The NZD had been near its record high against the US dollar before weakening last week due to slower inflation figures and a fall in dairy prices. The NZD has gained about 6% so far this year.
An economist recently suggested that the central bank might intervene in the currency market to prevent further appreciation of the NZD.
New Zealand government figures showed a monthly trade (goods) surplus of NZD 247 million in June 2014, compared to NZD 371 million in June 2013. The annual trade (goods) balance shifted to a surplus of NZD 1.2 billion from a deficit of NZD 819 million a year earlier.
Global demand for New Zealand dairy products has been a key support for exports over the past 18 months, though prices have dropped this year due to an increase in global supply.
Table 1: New Zealand’s Trade Data
| Year | Exports (NZD billion) | Imports (NZD billion) | Trade Balance (NZD billion) |
|---|---|---|---|
| 2013 | 48.2 | 49.0 | ? |
| 2014 | 50.5 | 49.3 | ? |
Table 2: NZD Exchange Rate and Dairy Price Index
| Year | NZD/USD Exchange Rate | Dairy Price Index (Base = 100) |
|---|---|---|
| 2013 | 0.78 | 120 |
| 2014 | 0.85 | 102 |
Define the term exchange rate.
List two possible reasons why a country might experience an overvalued currency.
Using information from Table 1, calculate the percentage change in New Zealand’s trade balance from 2013 to 2014.

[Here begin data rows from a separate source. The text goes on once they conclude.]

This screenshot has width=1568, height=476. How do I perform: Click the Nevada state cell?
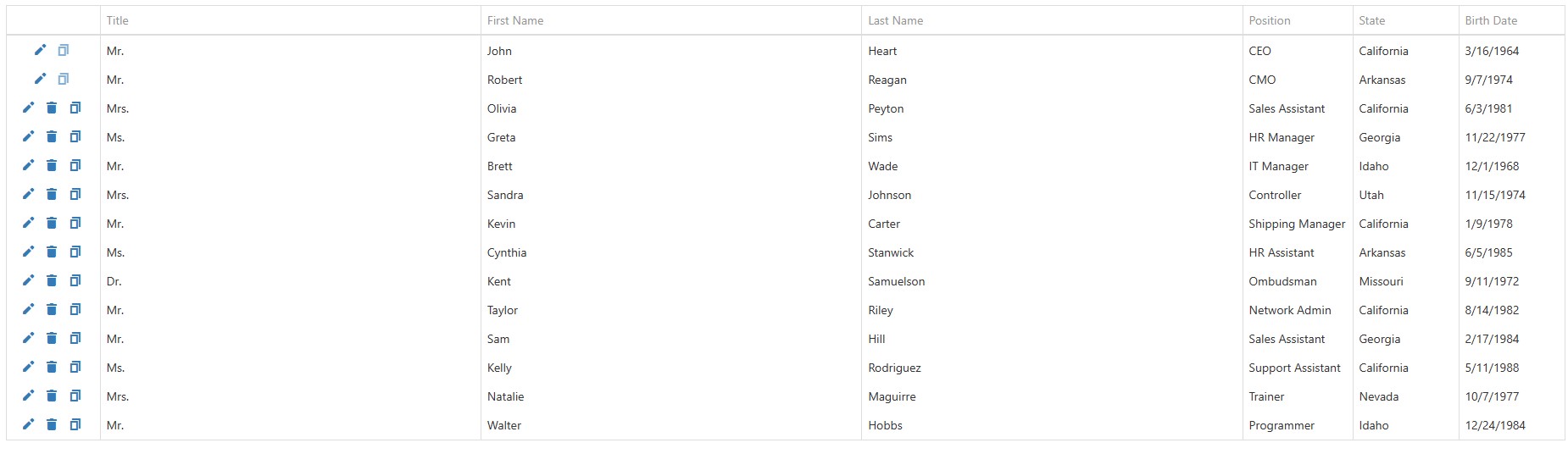click(x=1379, y=396)
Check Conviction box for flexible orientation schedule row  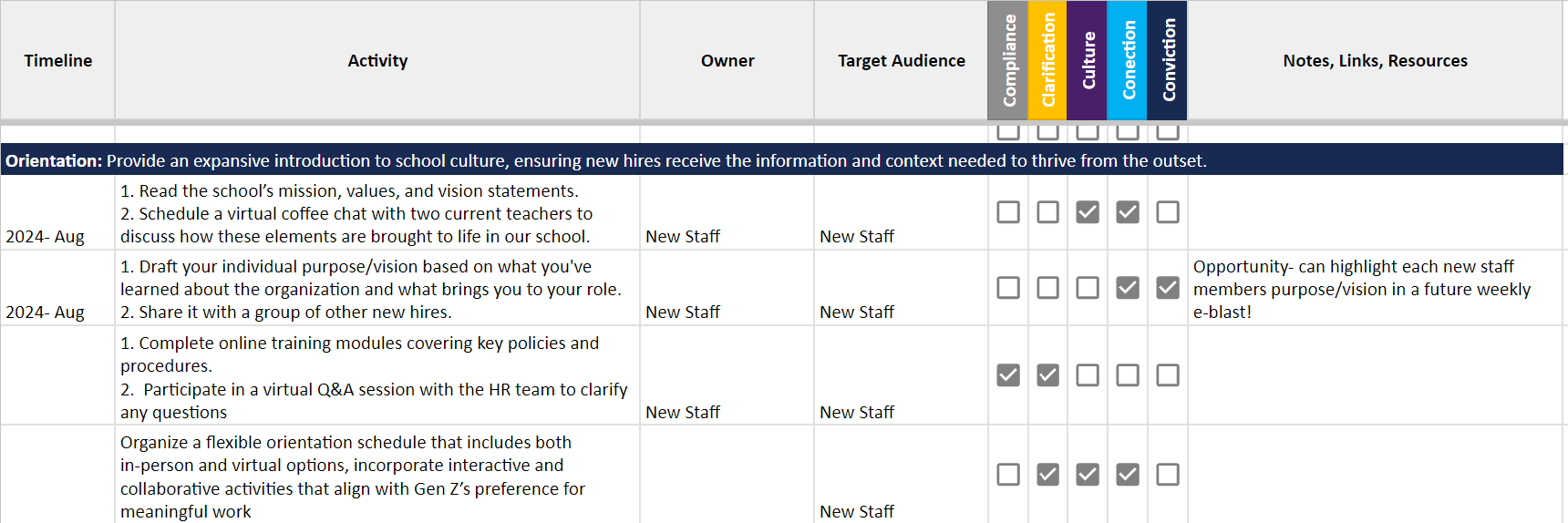point(1168,475)
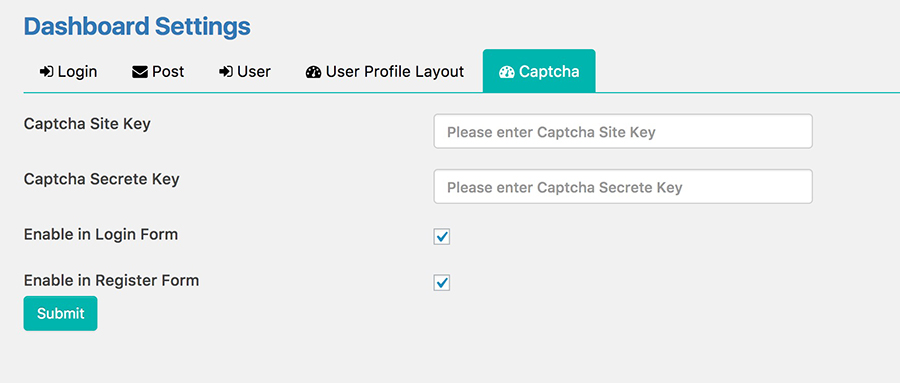Screen dimensions: 900x383
Task: Uncheck the Enable in Login Form checkbox
Action: (442, 237)
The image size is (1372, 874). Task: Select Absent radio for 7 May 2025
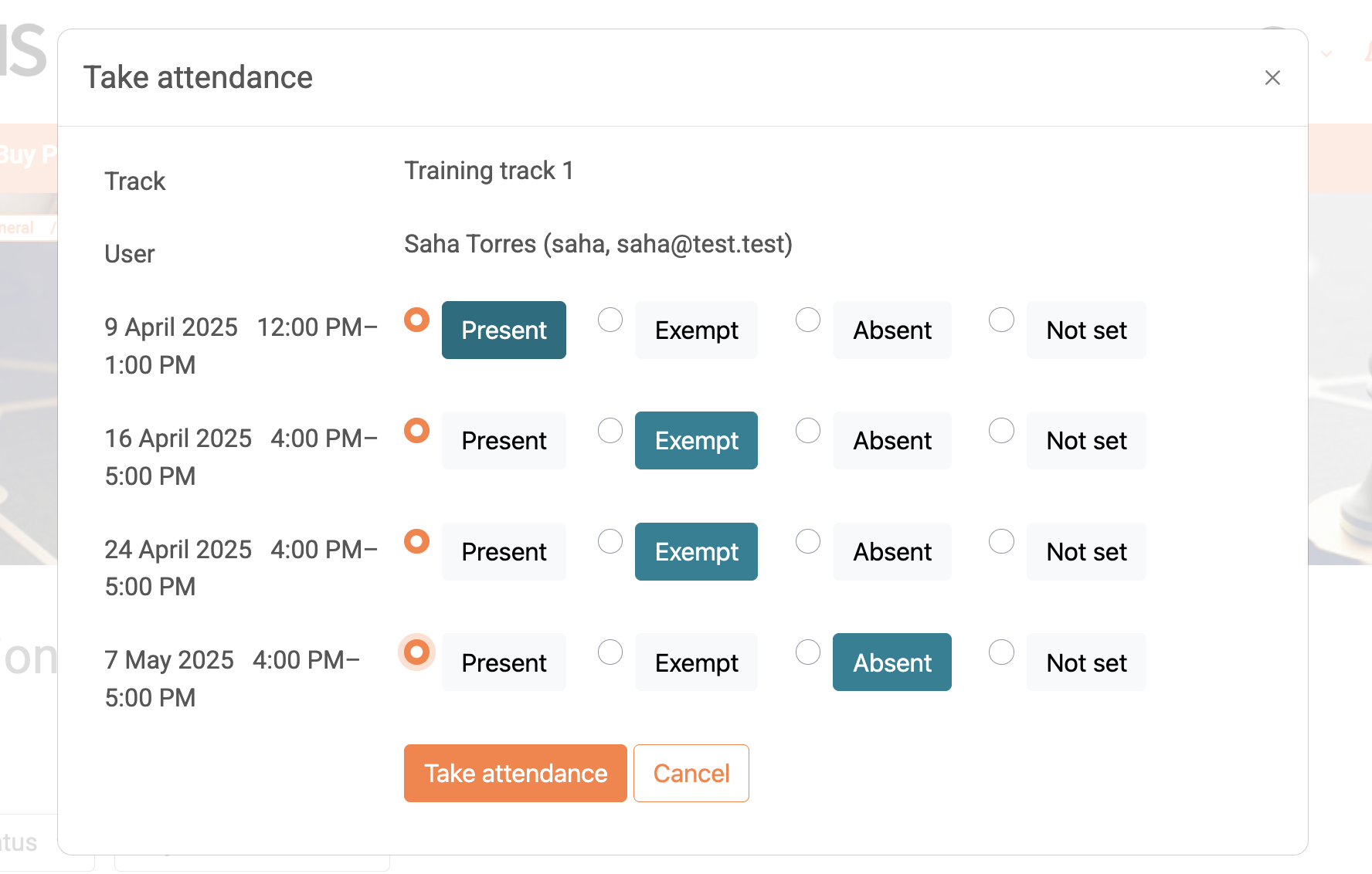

Using a supply and demand diagram, draw the impact of a strong NZD on the demand for New Zealand’s exports.
Using an exchange rate diagram, explain how an intervention by the Reserve Bank to weaken the NZD could affect the exchange rate.
Using Table 2 and information from the text, explain how falling prices of dairy products affect the exchange rate of NZD
Using an interest rate diagram, explain how an increase in interest rates can help control inflation.
Using an AD-AS diagram, explain the possible impact of a trade surplus on New Zealand’s economic growth.
Using information from the text/data and your knowledge of economics, evaluate the effects of New Zealand’s overvalued currency on its economic growth and/or development.
Current account deficit poses a challenge to Pakistan’s economy
Pakistan’s president has raised concerns about the increasing current account deficit, which grew to USD 12.12 billion in 2016/17 from USD 4.86 billion in 2015/16. This deficit is driven by rising imports and declining exports. Due to low prices of the imported goods in foreign markets, the president has proposed restricting the import of luxury, non-essential goods through quotas, aiming to mitigate the issue and reduce dependence on external borrowing.
The governor of Pakistan’s central bank supports the president’s concern, emphasizing that excessive non-essential imports contribute to the deficit and require borrowing from abroad. However, he noted that 32% of imports consist of capital goods essential for the growth of small and medium enterprises (SMEs), agriculture, and construction.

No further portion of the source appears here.